Так кто же тогда был объектом шутки и был ли у нее объект? К этому вопросу я буду возвращаться в следующих трех главах, которые посвящены теории и истории римского (и не только) смеха. Во второй половине книги я сосредоточусь на конкретных персонажах и аспектах истории – от шутников-ораторов до потешных обезьян.
Часть I
Глава 2
Вопросы о смехе – древние и современные
Теории и теоретики
Марк Тулий Цицерон – самый прославленный оратор Римского мира (и один из самых одиозных его шутников) – задавался вопросом о природе смеха. «Что такое смех? – спрашивал он. – Что его вызывает? Отчего он затрагивает столь многие части нашего тела? Почему мы не в силах его сдержать?» Цицерон знал, что ответы далеко не очевидны, и не стеснялся признаваться в своем неведении. «Я… не постыдился бы, – объяснял он в своем трактате “Об ораторе”, написанном в 50-е годы до н. э., – не знать того, чего не знают даже те, что притворяются знатоками» [1].
Цицерон был не единственным, кто испытывал затруднения в этом вопросе. Пару веков спустя Гален – автор множества сочинений в области медицины, – состоявший, в числе прочего, личным врачом при императорах Марке Аврелии и Коммоде, признавал, что физиологические причины смеха остаются для него загадкой. В своем эссе «О сомнительных движениях» он предпринимает попытку объяснить другие непроизвольные двигательные реакции.

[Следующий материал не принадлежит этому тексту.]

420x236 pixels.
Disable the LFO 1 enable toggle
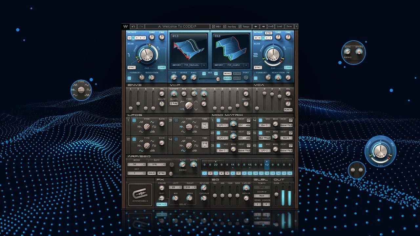(134, 121)
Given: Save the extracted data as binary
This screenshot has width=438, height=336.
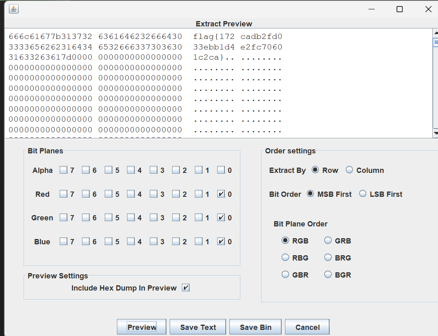Looking at the screenshot, I should pyautogui.click(x=255, y=327).
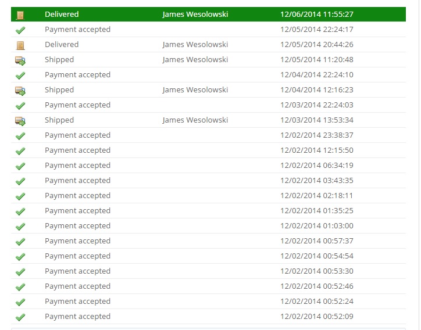
Task: Select Payment accepted text dated 12/02/2014 03:43:35
Action: click(x=77, y=181)
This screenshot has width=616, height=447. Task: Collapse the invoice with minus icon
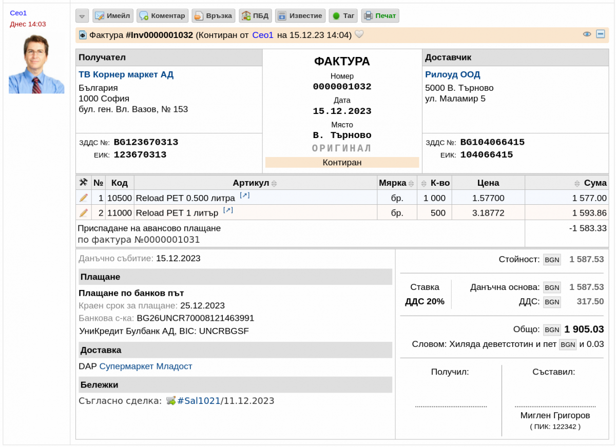[x=601, y=34]
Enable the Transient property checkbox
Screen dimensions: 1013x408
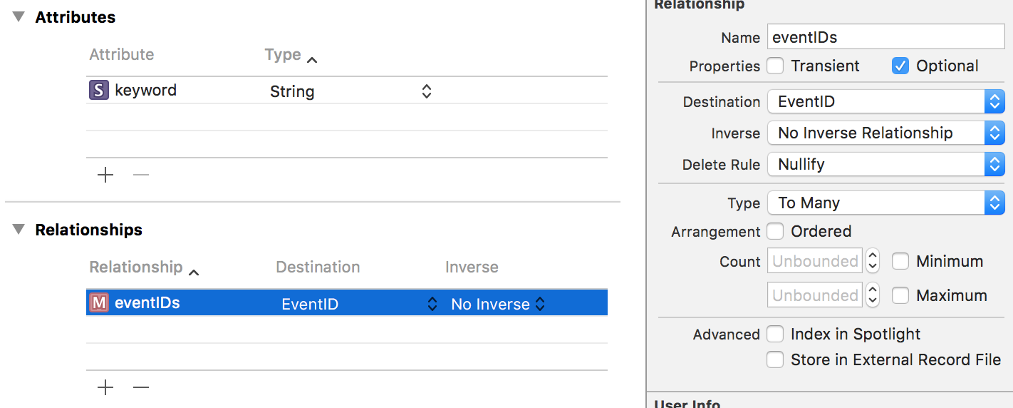tap(775, 66)
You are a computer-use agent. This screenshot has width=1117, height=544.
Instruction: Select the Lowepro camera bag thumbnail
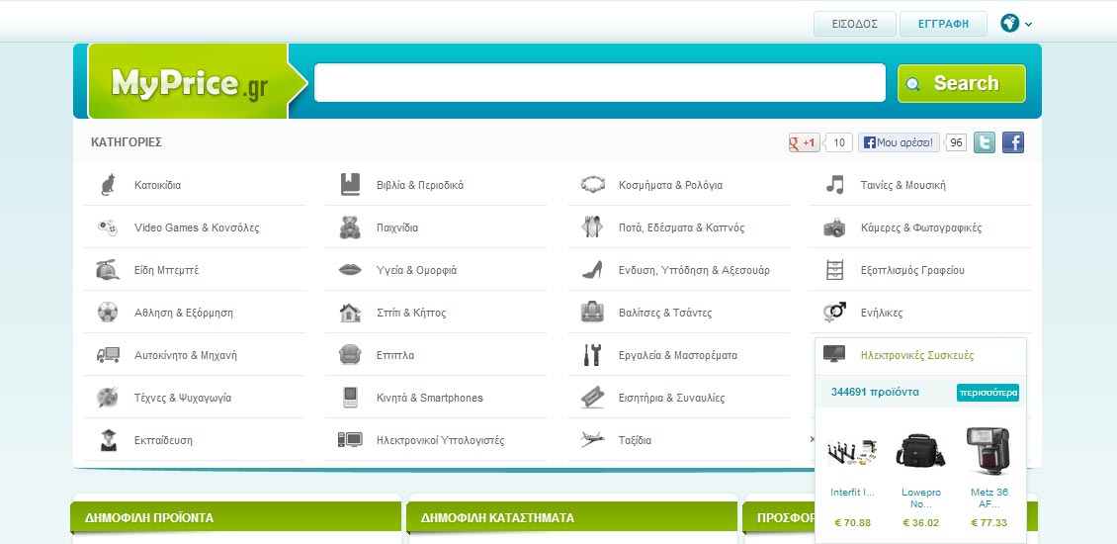[x=921, y=451]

С его точки зрения, действием воображения можно, например, объяснить эрекцию, возникающую у мужчины при виде его возлюбленной или даже при мысли о ней. Но в случае со смехом Гален признает свое поражение [2]. Вот уже более двух тысяч лет хохот продолжает озадачивать и обескураживать лучшие умы. Смелые теории и изобретательные гипотезы чередуются с откровенными признаниями в бессилии проникнуть в эту тайну. Помимо причин, побуждающих нас к смеху в каждом конкретном случае («Чему смеешься?» или «Quid rides?»), есть еще и феномен смеха как таковой, который тоже требует объяснения. Но объяснить его пока никому так и не удалось, и чем больше надежд возлагают на очередную теорию, с тем более громким треском она рассыпается в прах: смех отвергает любые попытки системного анализа.
Исследуя «рассмешища» древних римлян, мы задаемся не только вопросом о том, как, когда и почему они смеялись, но и о том, как они пытались осмыслить собственный смех, что они – по крайней мере, те из них, у кого было на это свободное время, – думали о его природе и причинах. Поэтому я начну эту главу с обзора широкого спектра римских теорий на этот счет и некоторых идей, лежащих в основе этих теорий. К каким источникам обращались римляне, желая понять, почему они смеются? Действительно ли все античные представления о смехе восходят к трудам Аристотеля (и в особенности к его рассуждениям о комедии в утраченной второй части «Поэтики»)? Справедливы ли многочисленные утверждения о том, что существовала некая «классическая теория смеха»? В этой главе мы рассмотрим и современные теории, отчасти для того, чтобы указать на их преемственность. Мы обнаружим, что почти все социальные и психологические теории в этой области, существующие в наше время – я не говорю здесь о нейробиологии, – имеют аналогии в трудах греко-римских мыслителей. Кроме того, мы поднимем еще более фундаментальные вопросы. Какими средствами мы располагаем, пытаясь осмыслить смех, будь то смех наших современников или людей прошлого, наших соотечественников или иностранцев? Какое применение находят теории смеха в более широком культурном контексте? Например, когда мы задаемся вопросом, смеются ли собаки, – о чем на самом деле этот вопрос? Думаю, мы можем с уверенностью утверждать, что, как правило, волнуют нас в таком случае вовсе не собаки.